Too often, when local art professionals get involved, the wildcat excitement gets ironed out and combed over and turned into a yawn. Too often, this is the face such exhibits promote. You might as well take out an ad in the New York Times saying, "Boston art is dull. For your own safety, stay far away."
This year, the ICA expanded the biennial prize's exciting reality-game-show format from four artists to nine, as selected by ICA staff wrangled by associate curator (and former Phoenix contributor) Randi Hopkins. A jury of three — Laura Hoptman, senior curator at the New Museum in New York; Claudia Schmuckli, director of the Blaffer Art Museum at the University of Houston; and New York sculptor Chakaia Booker — will pick the $25,000 winner; the announcement will be made in December.
I'm betting they'll pick Harvard professor Amie Siegel, whose surreal, 20-minute, B-art-movie, Black Moon, has women in fatigues armed with rifles running around abandoned suburban housing developments in a mountain valley. Sharply filmed and not too long, it echoes the housing crash, war in Afghanistan, global warming, and the 1984 Patrick Swayze film Red Dawn, in which the Soviets overrun Colorado. (The ICA says Siegel is actually alluding to Louis Malle's surreal 1975 war-between-the-sexes film, Black Moon. Oh well.) I'm not saying that the judges will pick Siegel because her fun film was my favorite thing in the show. I just don't see how they can resist a Harvard exploitation movie.
SPIRAL: Matthew Rich’s subtle cut-paper-and-paint geometric abstractions are handsome, but awfully polite.
If it's not Siegel, then my money's on Matthew Rich, who's gotten a lot of attention in town over the past year. His flat, subtle, cut-paper-and-paint geometric abstractions create illusions of depth by combining '60s Frank Stella with the crystal patterns designers love these days. They're handsome, but awfully polite. The wild card is Stephen Tourlentes, whose New Topographics–style midnight photos of prisons glowing under spotlights at the edge of towns can speak to how we push the prison system to the edge of our consciousness. But I'd argue that such ruminations are more around these photos than in them.

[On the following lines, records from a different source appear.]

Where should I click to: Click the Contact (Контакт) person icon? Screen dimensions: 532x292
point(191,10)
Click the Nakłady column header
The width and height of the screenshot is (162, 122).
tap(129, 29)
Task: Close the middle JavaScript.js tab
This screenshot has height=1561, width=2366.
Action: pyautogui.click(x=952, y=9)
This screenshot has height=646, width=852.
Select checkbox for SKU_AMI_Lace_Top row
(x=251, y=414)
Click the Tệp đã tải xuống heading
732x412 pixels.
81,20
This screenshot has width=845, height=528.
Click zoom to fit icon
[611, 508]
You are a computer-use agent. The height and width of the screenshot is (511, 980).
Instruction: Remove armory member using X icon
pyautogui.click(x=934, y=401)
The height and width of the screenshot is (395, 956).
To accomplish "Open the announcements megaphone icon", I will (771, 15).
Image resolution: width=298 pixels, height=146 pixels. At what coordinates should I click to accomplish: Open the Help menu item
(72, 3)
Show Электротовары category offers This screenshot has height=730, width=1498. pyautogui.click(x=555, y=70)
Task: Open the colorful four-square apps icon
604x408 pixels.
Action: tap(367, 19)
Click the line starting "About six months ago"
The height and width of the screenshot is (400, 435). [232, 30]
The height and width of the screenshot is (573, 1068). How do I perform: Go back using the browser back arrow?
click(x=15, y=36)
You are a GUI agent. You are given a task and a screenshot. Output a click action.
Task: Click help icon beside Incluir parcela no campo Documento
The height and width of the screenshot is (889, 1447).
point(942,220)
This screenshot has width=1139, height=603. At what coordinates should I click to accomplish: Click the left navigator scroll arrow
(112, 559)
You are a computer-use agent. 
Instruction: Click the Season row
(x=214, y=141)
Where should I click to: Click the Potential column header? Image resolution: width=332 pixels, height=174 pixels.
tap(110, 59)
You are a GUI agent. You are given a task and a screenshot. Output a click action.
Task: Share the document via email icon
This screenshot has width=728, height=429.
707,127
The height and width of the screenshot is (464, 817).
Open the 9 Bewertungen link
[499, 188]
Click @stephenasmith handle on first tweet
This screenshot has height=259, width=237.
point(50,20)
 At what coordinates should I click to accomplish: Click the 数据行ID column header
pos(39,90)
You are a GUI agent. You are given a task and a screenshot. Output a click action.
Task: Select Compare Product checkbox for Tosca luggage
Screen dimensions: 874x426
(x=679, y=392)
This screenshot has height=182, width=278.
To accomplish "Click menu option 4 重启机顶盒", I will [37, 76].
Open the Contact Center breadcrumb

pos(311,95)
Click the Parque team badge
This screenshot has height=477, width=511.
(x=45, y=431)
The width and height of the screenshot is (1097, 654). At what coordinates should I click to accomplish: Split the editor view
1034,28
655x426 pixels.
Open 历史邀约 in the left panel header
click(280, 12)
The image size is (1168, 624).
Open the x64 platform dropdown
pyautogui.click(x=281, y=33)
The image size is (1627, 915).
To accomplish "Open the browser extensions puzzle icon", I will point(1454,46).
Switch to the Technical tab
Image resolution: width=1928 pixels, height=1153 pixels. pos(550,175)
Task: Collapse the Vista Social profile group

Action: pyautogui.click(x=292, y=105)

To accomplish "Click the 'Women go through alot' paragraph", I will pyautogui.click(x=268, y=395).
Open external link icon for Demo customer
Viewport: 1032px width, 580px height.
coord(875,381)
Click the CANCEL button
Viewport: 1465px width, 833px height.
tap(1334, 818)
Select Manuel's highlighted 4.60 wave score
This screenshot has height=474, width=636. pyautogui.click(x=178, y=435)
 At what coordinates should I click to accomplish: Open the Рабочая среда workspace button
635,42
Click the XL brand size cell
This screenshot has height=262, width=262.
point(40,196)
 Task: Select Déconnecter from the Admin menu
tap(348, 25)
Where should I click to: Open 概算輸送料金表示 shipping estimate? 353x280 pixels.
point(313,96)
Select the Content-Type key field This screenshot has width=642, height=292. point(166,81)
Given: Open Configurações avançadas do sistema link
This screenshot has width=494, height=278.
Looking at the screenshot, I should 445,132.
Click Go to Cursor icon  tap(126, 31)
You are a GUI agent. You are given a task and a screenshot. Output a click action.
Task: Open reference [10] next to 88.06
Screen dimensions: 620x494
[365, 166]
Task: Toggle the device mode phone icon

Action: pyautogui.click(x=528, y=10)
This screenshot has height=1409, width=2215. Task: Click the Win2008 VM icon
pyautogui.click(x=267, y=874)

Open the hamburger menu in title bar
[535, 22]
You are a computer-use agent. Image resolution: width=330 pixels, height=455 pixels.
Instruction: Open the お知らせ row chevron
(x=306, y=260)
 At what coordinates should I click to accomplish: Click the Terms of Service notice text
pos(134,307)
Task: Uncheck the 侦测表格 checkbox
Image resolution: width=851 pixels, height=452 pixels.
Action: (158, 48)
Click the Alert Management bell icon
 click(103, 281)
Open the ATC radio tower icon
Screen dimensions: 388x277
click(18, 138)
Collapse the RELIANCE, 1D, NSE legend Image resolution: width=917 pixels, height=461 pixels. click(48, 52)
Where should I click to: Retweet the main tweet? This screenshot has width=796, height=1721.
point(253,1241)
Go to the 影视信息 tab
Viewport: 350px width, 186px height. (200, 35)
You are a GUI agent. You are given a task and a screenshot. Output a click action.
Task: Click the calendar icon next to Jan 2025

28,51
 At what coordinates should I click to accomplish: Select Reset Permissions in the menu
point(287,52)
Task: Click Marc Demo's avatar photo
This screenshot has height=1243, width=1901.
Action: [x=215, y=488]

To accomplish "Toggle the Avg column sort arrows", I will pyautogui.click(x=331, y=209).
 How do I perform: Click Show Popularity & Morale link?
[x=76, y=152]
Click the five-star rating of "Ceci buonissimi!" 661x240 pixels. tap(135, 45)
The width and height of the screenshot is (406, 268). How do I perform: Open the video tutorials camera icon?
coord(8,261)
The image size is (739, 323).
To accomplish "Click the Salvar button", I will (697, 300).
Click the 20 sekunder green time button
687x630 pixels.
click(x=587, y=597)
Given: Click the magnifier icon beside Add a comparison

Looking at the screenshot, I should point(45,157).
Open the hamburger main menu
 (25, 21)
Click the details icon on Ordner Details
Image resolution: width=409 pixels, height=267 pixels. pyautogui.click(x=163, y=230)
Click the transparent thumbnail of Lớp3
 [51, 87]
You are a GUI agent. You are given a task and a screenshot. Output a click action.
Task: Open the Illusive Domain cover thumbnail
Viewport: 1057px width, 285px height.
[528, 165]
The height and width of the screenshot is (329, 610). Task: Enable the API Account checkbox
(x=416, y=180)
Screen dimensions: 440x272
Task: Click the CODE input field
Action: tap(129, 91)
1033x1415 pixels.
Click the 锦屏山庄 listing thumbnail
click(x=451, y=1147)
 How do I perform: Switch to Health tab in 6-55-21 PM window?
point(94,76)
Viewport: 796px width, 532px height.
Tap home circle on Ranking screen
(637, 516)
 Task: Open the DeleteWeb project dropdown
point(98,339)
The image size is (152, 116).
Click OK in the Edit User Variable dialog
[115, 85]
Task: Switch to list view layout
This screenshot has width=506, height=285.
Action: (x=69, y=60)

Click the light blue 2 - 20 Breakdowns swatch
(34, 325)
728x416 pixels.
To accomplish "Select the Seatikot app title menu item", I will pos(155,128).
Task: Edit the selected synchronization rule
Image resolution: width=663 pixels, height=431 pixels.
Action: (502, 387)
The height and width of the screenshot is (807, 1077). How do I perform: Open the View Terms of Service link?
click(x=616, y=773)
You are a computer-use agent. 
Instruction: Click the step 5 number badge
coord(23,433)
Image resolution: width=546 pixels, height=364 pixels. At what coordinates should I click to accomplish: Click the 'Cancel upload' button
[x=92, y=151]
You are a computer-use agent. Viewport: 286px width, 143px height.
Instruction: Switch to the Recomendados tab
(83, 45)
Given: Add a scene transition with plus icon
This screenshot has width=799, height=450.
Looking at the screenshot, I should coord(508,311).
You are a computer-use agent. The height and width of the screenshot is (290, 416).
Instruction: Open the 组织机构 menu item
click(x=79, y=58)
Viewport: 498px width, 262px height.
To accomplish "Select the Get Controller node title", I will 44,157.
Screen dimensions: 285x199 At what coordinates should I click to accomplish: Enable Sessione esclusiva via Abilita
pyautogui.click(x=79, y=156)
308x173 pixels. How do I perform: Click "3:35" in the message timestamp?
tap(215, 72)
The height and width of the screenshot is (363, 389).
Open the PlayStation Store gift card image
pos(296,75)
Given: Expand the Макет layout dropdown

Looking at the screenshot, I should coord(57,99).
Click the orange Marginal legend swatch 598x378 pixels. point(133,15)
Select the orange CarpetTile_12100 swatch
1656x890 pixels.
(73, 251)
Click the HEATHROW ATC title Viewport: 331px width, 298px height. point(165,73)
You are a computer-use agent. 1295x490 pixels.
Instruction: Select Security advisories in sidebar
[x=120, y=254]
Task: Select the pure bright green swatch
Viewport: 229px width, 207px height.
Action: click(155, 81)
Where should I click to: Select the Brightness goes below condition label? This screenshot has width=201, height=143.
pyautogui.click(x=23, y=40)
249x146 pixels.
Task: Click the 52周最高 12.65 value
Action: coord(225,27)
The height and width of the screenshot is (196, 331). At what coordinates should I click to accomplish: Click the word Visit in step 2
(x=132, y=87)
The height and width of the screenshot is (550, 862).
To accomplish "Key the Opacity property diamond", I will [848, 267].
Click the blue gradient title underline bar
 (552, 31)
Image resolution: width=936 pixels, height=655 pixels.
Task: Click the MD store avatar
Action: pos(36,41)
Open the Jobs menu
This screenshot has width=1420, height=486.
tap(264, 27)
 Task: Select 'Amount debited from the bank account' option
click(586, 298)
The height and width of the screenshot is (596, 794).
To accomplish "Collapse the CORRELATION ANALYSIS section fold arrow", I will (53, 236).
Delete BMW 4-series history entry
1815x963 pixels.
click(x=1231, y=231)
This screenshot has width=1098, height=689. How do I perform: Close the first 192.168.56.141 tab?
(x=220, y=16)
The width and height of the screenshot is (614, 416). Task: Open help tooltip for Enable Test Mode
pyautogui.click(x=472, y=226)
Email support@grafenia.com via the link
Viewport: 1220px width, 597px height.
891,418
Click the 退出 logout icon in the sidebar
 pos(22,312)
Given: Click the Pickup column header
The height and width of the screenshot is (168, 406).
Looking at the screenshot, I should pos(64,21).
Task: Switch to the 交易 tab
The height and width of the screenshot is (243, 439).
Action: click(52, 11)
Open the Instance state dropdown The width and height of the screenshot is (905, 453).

The rest of the work — Evelyn Rydz's drawings of beach trash, Fred H.C. Liang's giant lacy cut-paper design, Eirik Johnson's photos and sound recordings of the Amazon, Robert de Saint Phalle's non sequitur installations, Rebecca Meyers's mood films, and Daniela Rivera's poorly painted cloud with rug-and-splatter pattern — is serious and professional but unremarkable.